What is at the intersection of images, personal stories, and a spot on a map? If you are Nick Stanhope, you believe it is a connection point for people of different eras. The founder of History Pin believes that the power of that intersection of historical content, pictures, films, audio recordings, and personal stories are conversation pieces across the generations.
The University of Nebraska’s Special Collections is on board. They have engaged with History Pin to house select archives of images, which people are invited to comment on, add to, and enrich what we know about each image, each point on the map, each person photographed.
The collections are as diverse as a tornado from 1919, Johnny Carson at the University of Nebraska’s Homecoming in 1971, and women archers from 1952. What makes this particular online archiving system so special is that you can find images based on a timeline, a map, or by subject matter. Slide the timeline scale and you can see what images are in the archives, from 1840 to 2014. If you want to see images from Pioneers Park Nature Center, click on that spot on the map. There are six images right now at the Park, but the goal is to keep the content coming.

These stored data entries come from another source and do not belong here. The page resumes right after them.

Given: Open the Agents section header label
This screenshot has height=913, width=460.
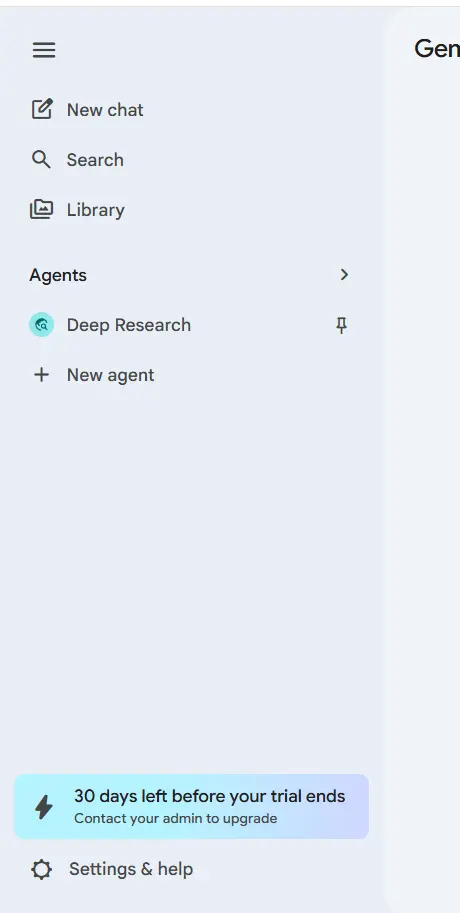Looking at the screenshot, I should pos(58,275).
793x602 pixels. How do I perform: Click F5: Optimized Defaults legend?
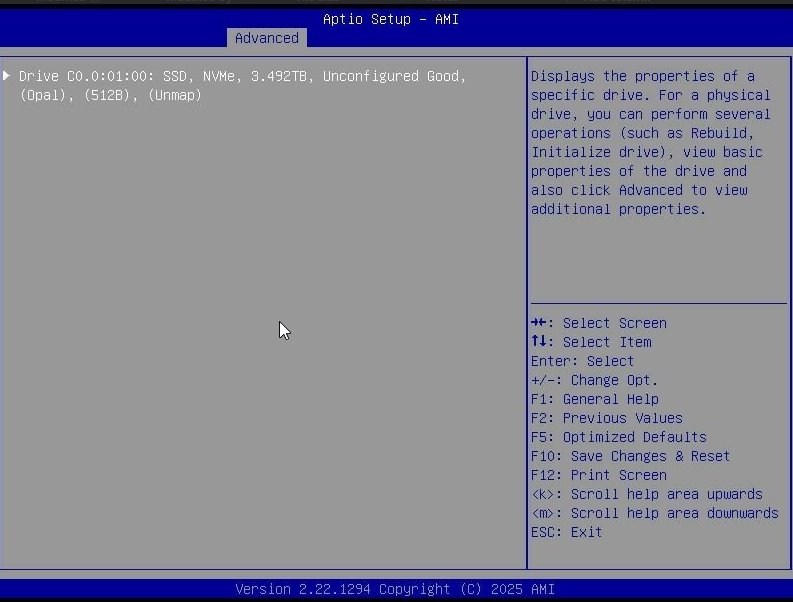(618, 437)
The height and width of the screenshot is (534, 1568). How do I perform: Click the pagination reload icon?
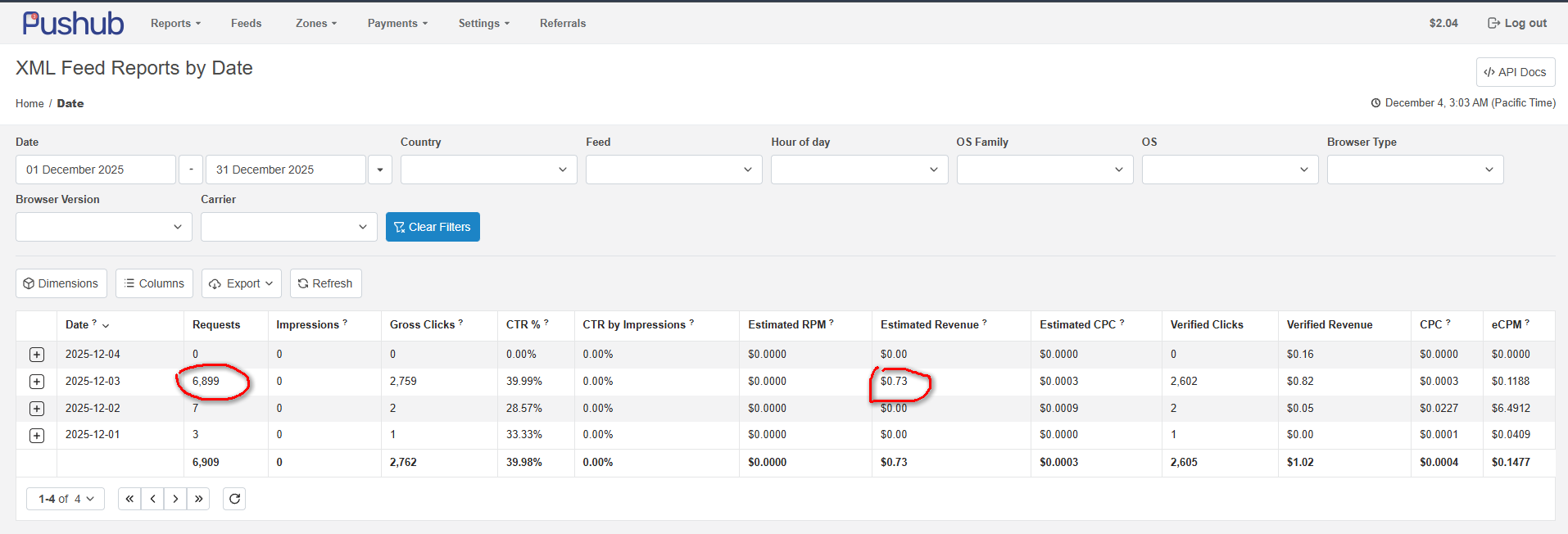tap(234, 499)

When multiple images exist for a building, the site allows you to fade back and forth between them, so you can see how the space has changed over time. As the site is developed, there will be more ability to move on the same map point and see the transitions over time.
As more images are added and more comments are contributed, the archive shifts from being a static collection of photos to a virtual public history presentation, ever changing and evolving, with a rich narrative built around place, people, and time.